• **Challenge**
Edit the part of the passage on research metrics starting with "4. Citation counts" and going on through "normalized citation counts.". Write it out in full with "dependable" in place of "reliable" each time it occurs.

### Text passage ###

2. It is more important to write high-impact papers than to write many papers.
3. Paper counts tell us little about research impact. If the aim is to rank candidates
for a resource such as a job, then counting papers is not a good strategy.
4. Citation counts are the most reliable impact indicator for non-big-team people. If
candidates who work substantially in teams of > 30 people are included in a search,
then the most reliable metrics are normalized citation counts.
5. Eight metrics are calibrated: citations of all papers, citations of refereed papers,
citations normalized by number of authors, tori index=twice-normalized citations,
first-author citations, first-author citations received in 2013 – 2017, I100 index,
and paper reads. Two metrics are analyzed with two different techniques each to
demonstrate that conclusions are robust. Different combinations of metrics work
best for different cohorts.
6. Instrumentalists are measured essentially as well as people in other fields, if metrics
are chosen carefully.
7. “Research impact quotient” riq is an age-independent measure of research quality.
It is a useful complement to career-integrated metrics such as citation counts.
8. Hirsch (2005) index H correlates so well with the square root of citation numbers
that, for most people, it provides no additional information. However, outliers to
this correlation who have unusually small H for their citation numbers are people
who have made outstandingly important contributions (e. g., Nobel Prize winners).

### Supplied entries ###

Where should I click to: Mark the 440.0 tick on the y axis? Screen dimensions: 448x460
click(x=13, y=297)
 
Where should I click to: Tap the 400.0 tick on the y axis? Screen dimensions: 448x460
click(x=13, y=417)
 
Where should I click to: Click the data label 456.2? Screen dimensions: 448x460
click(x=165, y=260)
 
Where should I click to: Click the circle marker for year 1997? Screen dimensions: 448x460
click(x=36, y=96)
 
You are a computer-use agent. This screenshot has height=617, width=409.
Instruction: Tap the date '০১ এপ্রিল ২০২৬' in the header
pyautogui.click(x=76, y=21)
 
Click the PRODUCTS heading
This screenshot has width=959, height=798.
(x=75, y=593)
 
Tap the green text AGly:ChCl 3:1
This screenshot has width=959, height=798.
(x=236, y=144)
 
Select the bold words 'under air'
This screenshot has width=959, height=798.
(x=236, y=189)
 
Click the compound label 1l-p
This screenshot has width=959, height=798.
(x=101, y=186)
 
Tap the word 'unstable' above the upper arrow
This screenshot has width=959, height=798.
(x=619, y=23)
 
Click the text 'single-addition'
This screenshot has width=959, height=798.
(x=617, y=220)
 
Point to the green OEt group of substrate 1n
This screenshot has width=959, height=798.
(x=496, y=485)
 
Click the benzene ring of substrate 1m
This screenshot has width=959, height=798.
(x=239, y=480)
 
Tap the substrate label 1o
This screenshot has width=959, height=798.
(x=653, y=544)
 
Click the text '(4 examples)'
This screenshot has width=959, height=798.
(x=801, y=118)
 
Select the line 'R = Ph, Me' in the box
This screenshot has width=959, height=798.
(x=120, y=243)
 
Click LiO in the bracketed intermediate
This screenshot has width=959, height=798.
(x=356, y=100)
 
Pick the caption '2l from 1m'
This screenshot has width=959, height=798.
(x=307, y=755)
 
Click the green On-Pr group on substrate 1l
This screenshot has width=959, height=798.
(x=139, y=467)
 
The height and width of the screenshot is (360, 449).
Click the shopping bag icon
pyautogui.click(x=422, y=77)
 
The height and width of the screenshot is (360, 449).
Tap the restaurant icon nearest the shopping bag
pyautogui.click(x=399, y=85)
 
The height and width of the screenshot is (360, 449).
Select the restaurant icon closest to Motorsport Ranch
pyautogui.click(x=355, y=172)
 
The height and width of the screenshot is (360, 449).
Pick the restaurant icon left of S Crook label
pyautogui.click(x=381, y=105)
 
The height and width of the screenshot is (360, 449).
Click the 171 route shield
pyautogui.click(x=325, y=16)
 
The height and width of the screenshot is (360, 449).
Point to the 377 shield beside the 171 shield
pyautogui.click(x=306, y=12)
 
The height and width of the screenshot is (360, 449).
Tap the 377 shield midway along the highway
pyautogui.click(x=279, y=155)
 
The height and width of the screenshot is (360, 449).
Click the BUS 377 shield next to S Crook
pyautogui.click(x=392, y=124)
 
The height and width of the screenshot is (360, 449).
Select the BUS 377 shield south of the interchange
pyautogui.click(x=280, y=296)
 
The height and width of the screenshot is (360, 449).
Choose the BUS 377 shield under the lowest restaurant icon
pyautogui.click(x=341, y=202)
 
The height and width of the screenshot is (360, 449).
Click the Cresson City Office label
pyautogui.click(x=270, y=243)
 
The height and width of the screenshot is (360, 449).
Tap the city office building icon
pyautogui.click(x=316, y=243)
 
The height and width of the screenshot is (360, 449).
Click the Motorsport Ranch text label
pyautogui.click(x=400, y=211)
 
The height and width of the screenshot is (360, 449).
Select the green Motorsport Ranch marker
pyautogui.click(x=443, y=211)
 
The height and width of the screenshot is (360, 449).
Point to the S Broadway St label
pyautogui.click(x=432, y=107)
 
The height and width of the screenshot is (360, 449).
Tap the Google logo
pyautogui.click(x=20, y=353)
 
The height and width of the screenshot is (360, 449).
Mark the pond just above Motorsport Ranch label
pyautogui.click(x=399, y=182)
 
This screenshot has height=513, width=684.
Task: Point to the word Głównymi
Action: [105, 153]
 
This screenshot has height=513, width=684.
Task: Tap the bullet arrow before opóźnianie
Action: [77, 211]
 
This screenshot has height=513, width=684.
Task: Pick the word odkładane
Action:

###

• **Reply**
4. Citation counts are the most dependable impact indicator for non-big-team people. If
candidates who work substantially in teams of > 30 people are included in a search,
then the most dependable metrics are normalized citation counts.